Et mon histoire n'a rien de spécial. Il n'est ni le premier ni le dernier homme à sortir avec des enfants. Il est l'un des nombreux pédophiles peu exposés qui vivent parmi nous. Il continue d'abuser des jeunes filles en toute tranquillité, jour après jour, pendant que la société nous martèle que nous aurions dû dire non plus fort, que nous avons l'air plus âgées, que nous avons en quelque sorte aimé ça – comme si cela annulait tout.

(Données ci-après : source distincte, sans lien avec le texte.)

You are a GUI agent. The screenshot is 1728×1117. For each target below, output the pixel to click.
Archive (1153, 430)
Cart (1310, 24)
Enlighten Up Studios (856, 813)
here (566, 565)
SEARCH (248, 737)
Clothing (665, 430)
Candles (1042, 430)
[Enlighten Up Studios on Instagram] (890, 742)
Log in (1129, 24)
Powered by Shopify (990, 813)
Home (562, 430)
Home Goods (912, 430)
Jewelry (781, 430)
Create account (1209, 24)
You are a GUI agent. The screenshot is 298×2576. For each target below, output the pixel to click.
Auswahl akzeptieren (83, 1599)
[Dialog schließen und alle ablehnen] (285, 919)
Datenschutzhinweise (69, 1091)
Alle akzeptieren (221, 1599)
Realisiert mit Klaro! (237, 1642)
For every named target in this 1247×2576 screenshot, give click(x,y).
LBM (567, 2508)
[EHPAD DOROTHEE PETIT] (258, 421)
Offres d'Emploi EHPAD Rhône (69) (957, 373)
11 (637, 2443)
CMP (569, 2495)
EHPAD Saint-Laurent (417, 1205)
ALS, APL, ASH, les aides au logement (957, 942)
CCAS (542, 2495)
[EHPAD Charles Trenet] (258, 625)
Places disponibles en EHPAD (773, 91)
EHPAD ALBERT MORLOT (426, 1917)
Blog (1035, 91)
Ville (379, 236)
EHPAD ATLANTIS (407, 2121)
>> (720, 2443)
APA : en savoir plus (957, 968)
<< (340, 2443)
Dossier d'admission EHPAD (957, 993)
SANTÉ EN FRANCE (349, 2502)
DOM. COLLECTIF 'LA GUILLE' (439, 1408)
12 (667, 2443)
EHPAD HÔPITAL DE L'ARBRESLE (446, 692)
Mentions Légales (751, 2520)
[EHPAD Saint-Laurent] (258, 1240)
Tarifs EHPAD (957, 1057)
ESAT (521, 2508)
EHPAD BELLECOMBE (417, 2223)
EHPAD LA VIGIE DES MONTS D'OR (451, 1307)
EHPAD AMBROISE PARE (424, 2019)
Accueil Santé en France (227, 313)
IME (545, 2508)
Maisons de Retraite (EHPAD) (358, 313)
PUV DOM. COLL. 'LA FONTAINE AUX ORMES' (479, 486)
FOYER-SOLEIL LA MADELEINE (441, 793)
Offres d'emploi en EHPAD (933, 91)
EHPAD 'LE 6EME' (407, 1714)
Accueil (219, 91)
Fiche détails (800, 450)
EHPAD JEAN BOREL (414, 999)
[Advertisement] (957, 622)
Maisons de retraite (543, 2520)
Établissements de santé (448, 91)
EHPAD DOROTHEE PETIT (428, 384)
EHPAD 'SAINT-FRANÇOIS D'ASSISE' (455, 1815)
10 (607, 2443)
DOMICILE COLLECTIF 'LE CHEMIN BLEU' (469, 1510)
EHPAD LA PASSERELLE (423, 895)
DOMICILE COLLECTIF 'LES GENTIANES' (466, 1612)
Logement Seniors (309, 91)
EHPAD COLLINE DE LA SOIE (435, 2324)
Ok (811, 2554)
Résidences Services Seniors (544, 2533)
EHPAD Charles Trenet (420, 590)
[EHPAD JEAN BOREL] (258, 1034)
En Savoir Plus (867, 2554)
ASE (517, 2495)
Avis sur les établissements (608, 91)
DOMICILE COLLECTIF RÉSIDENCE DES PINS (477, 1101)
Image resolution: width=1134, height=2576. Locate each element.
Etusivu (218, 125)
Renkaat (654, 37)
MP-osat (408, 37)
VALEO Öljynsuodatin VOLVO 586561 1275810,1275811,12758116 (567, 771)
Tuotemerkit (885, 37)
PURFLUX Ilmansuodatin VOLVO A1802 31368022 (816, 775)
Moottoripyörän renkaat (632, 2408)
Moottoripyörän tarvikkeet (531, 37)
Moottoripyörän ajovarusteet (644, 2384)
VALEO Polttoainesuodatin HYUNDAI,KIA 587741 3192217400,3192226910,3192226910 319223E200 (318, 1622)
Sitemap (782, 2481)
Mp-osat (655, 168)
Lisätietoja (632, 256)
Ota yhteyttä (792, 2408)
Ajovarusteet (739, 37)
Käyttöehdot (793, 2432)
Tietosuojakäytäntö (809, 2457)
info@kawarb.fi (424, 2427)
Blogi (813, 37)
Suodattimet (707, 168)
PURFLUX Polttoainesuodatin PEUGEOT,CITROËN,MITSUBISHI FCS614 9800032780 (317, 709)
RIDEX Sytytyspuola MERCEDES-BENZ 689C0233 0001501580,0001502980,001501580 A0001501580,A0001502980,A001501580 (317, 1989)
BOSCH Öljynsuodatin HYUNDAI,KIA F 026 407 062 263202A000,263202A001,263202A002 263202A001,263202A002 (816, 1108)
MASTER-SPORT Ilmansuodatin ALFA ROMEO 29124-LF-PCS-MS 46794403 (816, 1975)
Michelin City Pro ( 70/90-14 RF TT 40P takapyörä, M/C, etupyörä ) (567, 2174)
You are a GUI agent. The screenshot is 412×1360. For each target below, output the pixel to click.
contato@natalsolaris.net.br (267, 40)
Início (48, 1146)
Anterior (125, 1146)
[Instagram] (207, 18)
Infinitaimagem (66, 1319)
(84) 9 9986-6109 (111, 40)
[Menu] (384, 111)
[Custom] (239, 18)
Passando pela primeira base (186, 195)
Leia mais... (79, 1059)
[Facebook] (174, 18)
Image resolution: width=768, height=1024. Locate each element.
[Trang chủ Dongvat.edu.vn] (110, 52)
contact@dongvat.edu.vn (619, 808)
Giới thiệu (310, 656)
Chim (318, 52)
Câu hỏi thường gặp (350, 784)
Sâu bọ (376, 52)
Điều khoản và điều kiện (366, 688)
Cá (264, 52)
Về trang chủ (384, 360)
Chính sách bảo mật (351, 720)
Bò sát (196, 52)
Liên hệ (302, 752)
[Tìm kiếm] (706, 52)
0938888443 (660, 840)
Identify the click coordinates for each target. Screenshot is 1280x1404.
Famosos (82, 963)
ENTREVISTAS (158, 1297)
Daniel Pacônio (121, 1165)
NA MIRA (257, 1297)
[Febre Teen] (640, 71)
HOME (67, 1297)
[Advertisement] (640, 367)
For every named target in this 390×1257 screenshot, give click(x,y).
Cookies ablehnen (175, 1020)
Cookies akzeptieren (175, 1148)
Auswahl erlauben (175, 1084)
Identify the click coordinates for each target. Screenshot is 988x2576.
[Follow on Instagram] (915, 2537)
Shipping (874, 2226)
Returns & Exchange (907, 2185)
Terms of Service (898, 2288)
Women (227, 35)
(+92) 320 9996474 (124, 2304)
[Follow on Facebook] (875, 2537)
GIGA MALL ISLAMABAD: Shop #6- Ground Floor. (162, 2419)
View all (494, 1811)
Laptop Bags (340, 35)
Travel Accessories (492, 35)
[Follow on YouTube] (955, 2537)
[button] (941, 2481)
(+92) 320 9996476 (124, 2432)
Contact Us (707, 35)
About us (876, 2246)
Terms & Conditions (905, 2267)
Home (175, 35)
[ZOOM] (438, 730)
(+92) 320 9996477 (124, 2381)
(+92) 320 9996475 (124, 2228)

Je ne sais pas avec certitude à qui est adressée cette atroce colère qui bouillonne en moi ; à moi-même, peut-être, pour n'avoir rien fait en temps voulu ; à mes amis, pour ne pas m'avoir poussée à le quitter ; à ses amis à lui, qui savaient tout pendant tout ce temps ; ou encore à lui personnellement, pour être une ordure. Ou peut-être, bien que ça me fasse mal de l'admettre, suis-je en colère contre la victime d'Adam Johnson – cette fille qui s'est montrée assez courageuse pour réclamer la justice que je n'obtiendrai jamais.

« La société nous martèle que nous aurions dû dire non plus fort, que nous avons l'air plus âgées, que nous avons en quelque sorte aimé ça. »

Son existence me fait l'effet d'un énorme bouton – je sais que je ne devrais pas le percer, mais je ne peux pas m'empêcher de le faire. Nous avons des dizaines d'amis communs sur Facebook. Mon cœur s'emballe dès que je clique sur son profil et je me sens à chaque fois soulagée de constater que ses publications sont pathétiques et écrites sous l'influence de l'alcool. Il n'a pas changé, à ceci près que sa calvitie est plus prononcée.

Rien ne changera jamais ce qui s'est passé, mais je commence enfin à voir les choses telles qu'elles ont toujours été. Ces dix dernières années, à cause de la culpabilité et la honte qui me rongeaient, j'ai eu l'impression qu'il avait une emprise sur moi – une emprise qui valait la peine de me taire, comme s'il existait un « pacte du silence » invisible et tacite entre nous (il ne dirait rien si je ne disais rien).

Le cas de Johnson n'est pas seulement un moyen pour moi de revivre notre relation dégueulasse – voir quelqu'un d'autre à ma place m'a aidée à envisager les choses sous un nouvel angle, plus impartial. Je n'obtiendrai sans doute jamais réparation, mais je sais à présent qu'il n'y a pas de revers de la médaille. Il n'y a pas de partage des torts ; pas de sombre secret entre deux parties. Au lieu de quoi il y a un crime et une victime ; un prédateur et une proie. Quant à moi, je n'ai plus rien à voir avec tout ça.